Tewai is the northernmost motu in South Tabiteuea, Kiribati. Tewai has been settled since precolonial times and had a population of 338 at the 2010 census. Tewai has a maneaba and a school. A causeway connects it to Taungaeaka to the south.

==History==
In precolonial times, Tabiteuea was divided into numerous aono (autonomous communities) such as Tewai. The aono were governed through maneaba (meeting houses), where unimane (elders) deliberated community affairs.

In the 1860s, Tewai became the southern stronghold of te Buraeniman (lit. 'the bird feathers'), the Tabiteuean cult of Tioba (Jehovah) which syncretized indigenous and Christian beliefs. Conflict between te Buraeniman and militant Protestant converts led to the Tabiteuean religious wars.

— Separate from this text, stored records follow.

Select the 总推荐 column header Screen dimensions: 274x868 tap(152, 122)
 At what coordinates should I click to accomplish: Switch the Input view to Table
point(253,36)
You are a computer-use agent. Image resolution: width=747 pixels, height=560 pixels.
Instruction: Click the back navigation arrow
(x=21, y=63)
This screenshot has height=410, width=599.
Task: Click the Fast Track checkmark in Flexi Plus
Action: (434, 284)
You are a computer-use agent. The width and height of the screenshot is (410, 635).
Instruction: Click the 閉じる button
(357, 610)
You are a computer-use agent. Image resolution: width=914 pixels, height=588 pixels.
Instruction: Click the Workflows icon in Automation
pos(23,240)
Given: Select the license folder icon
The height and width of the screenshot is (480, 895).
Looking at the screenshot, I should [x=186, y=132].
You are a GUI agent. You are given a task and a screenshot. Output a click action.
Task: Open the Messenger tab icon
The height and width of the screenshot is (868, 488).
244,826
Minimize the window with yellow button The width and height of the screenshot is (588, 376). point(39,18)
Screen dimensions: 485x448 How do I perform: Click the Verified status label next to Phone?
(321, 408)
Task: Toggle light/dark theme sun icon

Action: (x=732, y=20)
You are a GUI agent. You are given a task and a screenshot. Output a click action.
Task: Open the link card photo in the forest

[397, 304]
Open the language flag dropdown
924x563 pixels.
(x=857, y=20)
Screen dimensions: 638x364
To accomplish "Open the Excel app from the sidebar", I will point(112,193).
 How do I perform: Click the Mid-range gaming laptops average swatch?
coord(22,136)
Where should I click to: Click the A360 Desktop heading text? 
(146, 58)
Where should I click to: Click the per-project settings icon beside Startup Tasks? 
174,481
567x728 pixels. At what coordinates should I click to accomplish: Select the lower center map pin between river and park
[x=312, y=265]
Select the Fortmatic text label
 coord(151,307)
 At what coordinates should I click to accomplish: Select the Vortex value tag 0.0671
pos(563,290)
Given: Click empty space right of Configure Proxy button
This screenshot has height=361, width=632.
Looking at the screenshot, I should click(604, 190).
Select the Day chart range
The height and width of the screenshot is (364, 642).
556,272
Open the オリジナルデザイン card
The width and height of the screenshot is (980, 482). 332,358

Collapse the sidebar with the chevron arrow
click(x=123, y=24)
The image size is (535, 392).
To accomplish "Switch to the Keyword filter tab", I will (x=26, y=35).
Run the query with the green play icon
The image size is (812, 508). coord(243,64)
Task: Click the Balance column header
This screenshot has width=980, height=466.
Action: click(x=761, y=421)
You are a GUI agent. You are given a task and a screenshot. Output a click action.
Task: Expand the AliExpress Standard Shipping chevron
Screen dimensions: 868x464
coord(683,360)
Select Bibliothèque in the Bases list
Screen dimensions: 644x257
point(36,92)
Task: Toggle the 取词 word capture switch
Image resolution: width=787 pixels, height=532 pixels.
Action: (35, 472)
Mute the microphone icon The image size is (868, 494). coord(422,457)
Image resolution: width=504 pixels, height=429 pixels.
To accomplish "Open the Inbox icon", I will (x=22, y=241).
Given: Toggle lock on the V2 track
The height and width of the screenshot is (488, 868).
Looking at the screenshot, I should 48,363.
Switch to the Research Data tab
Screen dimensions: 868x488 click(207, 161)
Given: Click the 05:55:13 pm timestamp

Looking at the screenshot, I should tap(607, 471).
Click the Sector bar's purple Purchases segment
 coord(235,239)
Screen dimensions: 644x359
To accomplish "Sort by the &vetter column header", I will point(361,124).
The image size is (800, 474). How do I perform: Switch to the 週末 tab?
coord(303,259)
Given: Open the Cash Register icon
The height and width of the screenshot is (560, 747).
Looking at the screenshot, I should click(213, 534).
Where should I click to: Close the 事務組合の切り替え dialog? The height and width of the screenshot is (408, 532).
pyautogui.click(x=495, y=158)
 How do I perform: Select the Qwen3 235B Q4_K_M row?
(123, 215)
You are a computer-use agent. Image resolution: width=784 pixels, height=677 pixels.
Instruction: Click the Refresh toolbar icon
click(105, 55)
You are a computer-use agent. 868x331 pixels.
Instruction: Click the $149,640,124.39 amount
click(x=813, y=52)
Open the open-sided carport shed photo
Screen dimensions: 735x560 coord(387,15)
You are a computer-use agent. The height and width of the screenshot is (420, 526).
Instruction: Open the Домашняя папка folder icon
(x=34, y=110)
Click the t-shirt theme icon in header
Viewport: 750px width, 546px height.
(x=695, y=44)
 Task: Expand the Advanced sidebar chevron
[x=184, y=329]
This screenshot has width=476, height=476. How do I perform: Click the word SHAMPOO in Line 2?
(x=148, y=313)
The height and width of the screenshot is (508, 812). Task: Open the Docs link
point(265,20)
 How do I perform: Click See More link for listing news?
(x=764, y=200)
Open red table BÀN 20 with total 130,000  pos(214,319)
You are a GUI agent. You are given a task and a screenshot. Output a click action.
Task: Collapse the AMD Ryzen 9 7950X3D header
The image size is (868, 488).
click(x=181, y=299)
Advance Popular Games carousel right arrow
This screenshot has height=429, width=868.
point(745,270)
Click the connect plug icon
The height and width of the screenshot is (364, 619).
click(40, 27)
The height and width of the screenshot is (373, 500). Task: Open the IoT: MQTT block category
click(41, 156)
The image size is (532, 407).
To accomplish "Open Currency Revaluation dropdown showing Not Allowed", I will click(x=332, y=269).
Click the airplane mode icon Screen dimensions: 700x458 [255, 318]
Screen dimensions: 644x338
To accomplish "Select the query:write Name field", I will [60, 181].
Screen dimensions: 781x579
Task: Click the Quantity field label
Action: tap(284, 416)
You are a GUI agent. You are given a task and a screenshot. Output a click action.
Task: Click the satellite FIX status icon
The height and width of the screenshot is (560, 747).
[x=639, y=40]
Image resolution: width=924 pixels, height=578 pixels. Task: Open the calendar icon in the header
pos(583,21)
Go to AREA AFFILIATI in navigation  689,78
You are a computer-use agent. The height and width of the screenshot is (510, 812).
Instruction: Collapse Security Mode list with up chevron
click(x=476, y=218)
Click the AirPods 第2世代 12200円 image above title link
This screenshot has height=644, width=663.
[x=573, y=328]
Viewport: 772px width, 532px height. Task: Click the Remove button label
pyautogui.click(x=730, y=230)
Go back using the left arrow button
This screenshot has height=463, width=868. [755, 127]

During World War II, a group of American men were shipwrecked on Tewai. The people of Tewai took care of the Americans until they were rescued, and the village assumed the honorary name of Amerika to commemorate the experience.

==Geography==
Tewai is one of the northernmost places of South Tabiteuea and is located in the eastern reef hem, in an area with many small motu. The place itself is located on a headland to the interior of the lagoon. There is a school in the suburb Tebukie. Tewai is connected to the southern Taungaeaka by the Tewai Causeway. In the village there is a traditional Reunity House: Tewai Maneaba.

In the northwest, the Motu Arakeaka and Tetongo join. The nearest place to North Tabiteuea is Aiwa about 12 km away.